"The View from Nowhere," intellectual property, and something called "value"

I hate to cite Mediaite, both because I dislike the word, and also because it’s de rigeur these days to either criticize or mock Dan Abrams and his site.

But here goes.

This story exemplifies something I started thinking about last night while listening to Jeff Jarvis’s Media Talk USA. In the Mediaite story, Rachel Sklar and Zeke Turner ask why no one gives Sy Hersh credit for breaking the story that the CIA had been running “death squads” and that Dick Cheney had been hiding them from Congress. Hersh had chatted about them in his odd, casual, not-quite-on-the-record way at the University of Minnesota four months ago. Now, when the NY Times “breaks” the story again, they don’t give any credit at all to Hersh.

What this brings to my mind is something called “value.” And I don’t think I mean monetary value when I say that. What I’m trying to get at is more along the lines of the value of a piece of news to a culture. Because clearly, Hersh isn’t going to be any wealthier if the Times agrees that yes, Hersh got there first.

In the Media Talk USA podcast, this came up with regard to judge Richard Posner’s suggestion that copyright protection be extended to newspapers online. Jarvis and his guests, Gawker‘s Nick Denton and the Wall Street Journal‘s Alan Murray, summed up Posner’s idea this way: put a 24-hour embargo on any piece of news reported in one outlet before any other outlet can pick it up or discuss it.

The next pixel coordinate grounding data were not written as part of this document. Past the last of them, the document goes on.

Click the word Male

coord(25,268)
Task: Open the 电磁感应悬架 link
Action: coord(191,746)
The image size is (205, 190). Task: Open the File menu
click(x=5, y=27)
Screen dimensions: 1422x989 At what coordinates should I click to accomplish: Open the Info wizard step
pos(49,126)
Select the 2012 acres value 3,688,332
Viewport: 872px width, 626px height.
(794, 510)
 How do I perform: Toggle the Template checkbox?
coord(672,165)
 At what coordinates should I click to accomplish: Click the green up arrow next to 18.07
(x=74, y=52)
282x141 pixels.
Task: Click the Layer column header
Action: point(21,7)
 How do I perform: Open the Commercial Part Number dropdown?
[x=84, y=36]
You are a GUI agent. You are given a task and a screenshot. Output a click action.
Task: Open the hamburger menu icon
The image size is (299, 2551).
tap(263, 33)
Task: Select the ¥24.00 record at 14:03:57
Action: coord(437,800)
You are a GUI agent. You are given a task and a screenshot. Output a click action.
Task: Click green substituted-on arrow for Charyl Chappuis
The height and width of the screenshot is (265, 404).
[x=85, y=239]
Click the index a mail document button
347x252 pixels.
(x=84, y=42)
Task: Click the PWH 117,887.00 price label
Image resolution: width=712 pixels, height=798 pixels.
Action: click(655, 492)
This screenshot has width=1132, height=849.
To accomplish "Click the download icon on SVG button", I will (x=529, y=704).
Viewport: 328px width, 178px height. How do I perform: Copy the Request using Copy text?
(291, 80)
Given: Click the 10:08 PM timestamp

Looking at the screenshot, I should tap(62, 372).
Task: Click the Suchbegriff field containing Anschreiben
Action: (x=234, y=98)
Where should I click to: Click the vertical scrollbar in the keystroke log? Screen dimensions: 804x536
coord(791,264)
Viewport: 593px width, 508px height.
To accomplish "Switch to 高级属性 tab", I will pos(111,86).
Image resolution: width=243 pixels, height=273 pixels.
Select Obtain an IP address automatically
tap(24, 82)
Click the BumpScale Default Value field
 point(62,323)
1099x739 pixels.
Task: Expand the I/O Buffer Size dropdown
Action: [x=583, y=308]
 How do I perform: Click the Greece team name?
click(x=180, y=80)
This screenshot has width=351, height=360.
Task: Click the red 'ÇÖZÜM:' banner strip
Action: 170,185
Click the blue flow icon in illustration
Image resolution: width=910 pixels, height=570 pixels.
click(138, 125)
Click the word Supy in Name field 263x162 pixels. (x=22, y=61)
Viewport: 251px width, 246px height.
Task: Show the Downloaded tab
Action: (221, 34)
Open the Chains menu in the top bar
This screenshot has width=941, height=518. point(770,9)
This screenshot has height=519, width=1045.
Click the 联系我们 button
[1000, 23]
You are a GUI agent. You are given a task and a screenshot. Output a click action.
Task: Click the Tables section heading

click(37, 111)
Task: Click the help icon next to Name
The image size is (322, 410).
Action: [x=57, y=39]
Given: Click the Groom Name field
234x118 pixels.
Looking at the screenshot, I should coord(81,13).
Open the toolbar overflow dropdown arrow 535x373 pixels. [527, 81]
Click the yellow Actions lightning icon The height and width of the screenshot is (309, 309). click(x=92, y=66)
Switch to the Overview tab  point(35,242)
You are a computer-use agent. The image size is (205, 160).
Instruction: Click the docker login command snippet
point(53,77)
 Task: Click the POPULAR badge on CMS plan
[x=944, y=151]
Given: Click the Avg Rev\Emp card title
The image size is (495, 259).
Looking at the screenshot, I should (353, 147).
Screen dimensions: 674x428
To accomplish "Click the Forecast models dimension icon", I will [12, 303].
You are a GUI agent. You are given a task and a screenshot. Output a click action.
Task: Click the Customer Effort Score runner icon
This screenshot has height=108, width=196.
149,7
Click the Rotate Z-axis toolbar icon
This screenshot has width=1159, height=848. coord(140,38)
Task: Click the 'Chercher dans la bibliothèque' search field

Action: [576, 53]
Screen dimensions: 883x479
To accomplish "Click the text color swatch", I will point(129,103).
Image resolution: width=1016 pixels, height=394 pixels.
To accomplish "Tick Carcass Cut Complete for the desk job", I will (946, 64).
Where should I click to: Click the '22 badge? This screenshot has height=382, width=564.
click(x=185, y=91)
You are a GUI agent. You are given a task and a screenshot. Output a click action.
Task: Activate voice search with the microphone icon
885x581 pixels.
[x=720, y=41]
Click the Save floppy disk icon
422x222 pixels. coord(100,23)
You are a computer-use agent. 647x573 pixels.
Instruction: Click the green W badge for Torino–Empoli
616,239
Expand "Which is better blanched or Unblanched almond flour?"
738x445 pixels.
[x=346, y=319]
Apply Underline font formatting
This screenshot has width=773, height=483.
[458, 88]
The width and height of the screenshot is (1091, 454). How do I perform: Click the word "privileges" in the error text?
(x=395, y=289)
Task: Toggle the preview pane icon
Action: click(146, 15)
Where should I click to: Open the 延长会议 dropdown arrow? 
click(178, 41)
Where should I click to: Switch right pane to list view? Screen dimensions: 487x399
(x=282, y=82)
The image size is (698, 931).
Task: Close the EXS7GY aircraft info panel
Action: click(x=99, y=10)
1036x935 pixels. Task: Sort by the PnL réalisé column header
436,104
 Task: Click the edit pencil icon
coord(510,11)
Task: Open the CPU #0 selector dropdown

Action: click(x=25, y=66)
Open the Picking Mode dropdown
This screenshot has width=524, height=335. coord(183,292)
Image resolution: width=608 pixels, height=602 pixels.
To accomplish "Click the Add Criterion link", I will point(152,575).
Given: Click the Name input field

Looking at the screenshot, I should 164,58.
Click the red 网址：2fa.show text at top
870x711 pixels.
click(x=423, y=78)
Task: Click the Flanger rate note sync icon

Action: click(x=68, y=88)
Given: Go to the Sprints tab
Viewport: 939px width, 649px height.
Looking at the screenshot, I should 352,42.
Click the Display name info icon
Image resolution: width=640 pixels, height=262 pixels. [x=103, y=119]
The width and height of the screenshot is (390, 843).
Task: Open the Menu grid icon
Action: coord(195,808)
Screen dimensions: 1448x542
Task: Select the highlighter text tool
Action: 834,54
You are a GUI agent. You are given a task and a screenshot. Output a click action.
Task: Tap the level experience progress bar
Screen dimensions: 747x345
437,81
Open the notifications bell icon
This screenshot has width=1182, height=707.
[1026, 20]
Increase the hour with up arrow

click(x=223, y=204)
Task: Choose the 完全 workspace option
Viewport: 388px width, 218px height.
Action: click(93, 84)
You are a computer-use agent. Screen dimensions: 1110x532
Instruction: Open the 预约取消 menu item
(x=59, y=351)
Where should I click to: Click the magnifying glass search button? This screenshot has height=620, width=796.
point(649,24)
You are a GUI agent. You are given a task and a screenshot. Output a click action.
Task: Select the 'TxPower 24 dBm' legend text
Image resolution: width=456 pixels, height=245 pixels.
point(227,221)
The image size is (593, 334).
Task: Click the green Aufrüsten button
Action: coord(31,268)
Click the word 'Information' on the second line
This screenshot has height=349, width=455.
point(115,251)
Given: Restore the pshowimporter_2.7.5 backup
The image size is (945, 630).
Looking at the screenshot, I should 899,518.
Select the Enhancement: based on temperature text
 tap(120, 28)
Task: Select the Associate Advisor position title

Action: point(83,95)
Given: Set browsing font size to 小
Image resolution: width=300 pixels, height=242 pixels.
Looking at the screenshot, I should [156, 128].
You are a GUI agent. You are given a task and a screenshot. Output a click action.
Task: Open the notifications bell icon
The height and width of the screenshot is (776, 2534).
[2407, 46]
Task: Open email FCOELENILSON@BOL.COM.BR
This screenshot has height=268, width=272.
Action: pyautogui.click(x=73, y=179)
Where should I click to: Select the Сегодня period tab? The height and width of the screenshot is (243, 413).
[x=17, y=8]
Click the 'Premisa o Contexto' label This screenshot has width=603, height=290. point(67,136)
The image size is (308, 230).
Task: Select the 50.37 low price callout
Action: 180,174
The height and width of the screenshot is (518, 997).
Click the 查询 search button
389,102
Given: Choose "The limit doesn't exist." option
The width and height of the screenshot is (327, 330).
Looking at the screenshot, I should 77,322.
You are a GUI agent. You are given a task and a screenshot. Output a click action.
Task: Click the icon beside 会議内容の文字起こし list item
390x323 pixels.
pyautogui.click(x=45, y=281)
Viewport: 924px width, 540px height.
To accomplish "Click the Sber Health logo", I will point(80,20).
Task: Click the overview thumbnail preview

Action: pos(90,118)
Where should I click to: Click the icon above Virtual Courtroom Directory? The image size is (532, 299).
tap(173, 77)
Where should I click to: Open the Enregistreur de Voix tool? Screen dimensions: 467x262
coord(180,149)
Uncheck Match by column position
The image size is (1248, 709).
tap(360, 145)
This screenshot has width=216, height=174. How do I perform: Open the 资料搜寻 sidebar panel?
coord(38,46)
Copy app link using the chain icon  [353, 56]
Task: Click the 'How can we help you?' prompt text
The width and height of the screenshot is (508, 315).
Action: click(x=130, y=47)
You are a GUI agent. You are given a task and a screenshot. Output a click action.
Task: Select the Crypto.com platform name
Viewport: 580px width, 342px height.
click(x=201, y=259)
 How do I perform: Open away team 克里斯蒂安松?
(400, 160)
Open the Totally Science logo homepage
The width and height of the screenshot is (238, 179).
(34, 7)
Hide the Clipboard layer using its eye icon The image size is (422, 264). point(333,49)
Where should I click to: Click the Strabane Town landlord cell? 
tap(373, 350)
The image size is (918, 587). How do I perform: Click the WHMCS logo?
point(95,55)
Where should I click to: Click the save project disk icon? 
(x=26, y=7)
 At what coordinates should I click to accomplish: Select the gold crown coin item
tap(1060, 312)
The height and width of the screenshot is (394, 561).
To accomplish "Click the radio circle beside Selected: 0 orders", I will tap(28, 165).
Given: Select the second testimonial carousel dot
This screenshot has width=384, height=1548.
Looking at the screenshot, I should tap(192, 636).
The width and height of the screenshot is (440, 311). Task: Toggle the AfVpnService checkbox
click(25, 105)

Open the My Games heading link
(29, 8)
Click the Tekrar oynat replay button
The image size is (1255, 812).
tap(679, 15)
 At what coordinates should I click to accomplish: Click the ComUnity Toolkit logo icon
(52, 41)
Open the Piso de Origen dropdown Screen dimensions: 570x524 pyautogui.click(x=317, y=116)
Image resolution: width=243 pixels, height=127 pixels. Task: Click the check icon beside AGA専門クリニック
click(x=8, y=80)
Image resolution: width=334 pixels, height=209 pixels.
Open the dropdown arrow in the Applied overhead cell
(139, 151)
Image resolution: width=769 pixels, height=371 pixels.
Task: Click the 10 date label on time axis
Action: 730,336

This is obviously ludicrous for several reasons (some of which Jarvis, Murray and Denton point out). Chief for me, though, is the idea that a single piece of news, in its simplest form (i.e., “event x occurred”), has almost no value anymore. They discuss this in regard to who reported Michael Jackson’s death first. They all agree that it was the gossip site TMZ that got there first, but they also note that most “mainstream media” outlets cited the Los Angeles Times instead. Now, these MSM were wrong to do that in exactly the same way that the NY Times was wrong for neglecting to mention Seymour Hersh. But here is why it doesn’t matter at the same time as it matters: I’m not going to start trusting TMZ for most information in the same way I’m going to trust the LA Times. Why not? Well, the LA Times has earned something over time, not just with one scoop. And for me, the LA Times is more likely to have the sort of information that I, as an over-educated slightly snobby urban dweller is going to want to read over time. Both outlets eventually added value to this one tidbit. For TMZ, it was intense, sensational detail. For the LA Times (and the NY Times and NPR and on and on) it was more meta-coverage: a detailed obituary; an analysis of his place in American culture; coverage of the coverage.

And this is why I think Posner’s idea is so laughable. A piece of news isn’t copyrightable. If something happened, it happened. Copyright is about creation. And the opinion and analysis that make up the added value of coverage of Michael Jackson’s death are more important to me than where the first word of it came from. That layer of news doesn’t seem to have much value anymore–and I think news outlets should cede it. Social networks, citizen journalism and other things we don’t know about yet are going to continue to tell us about events that occur. Events that occur shouldn’t be the stuff of news organizations anymore. Investigative journalism does. Scrabbling, cynical, ask-the-tough-questions journalism does, too.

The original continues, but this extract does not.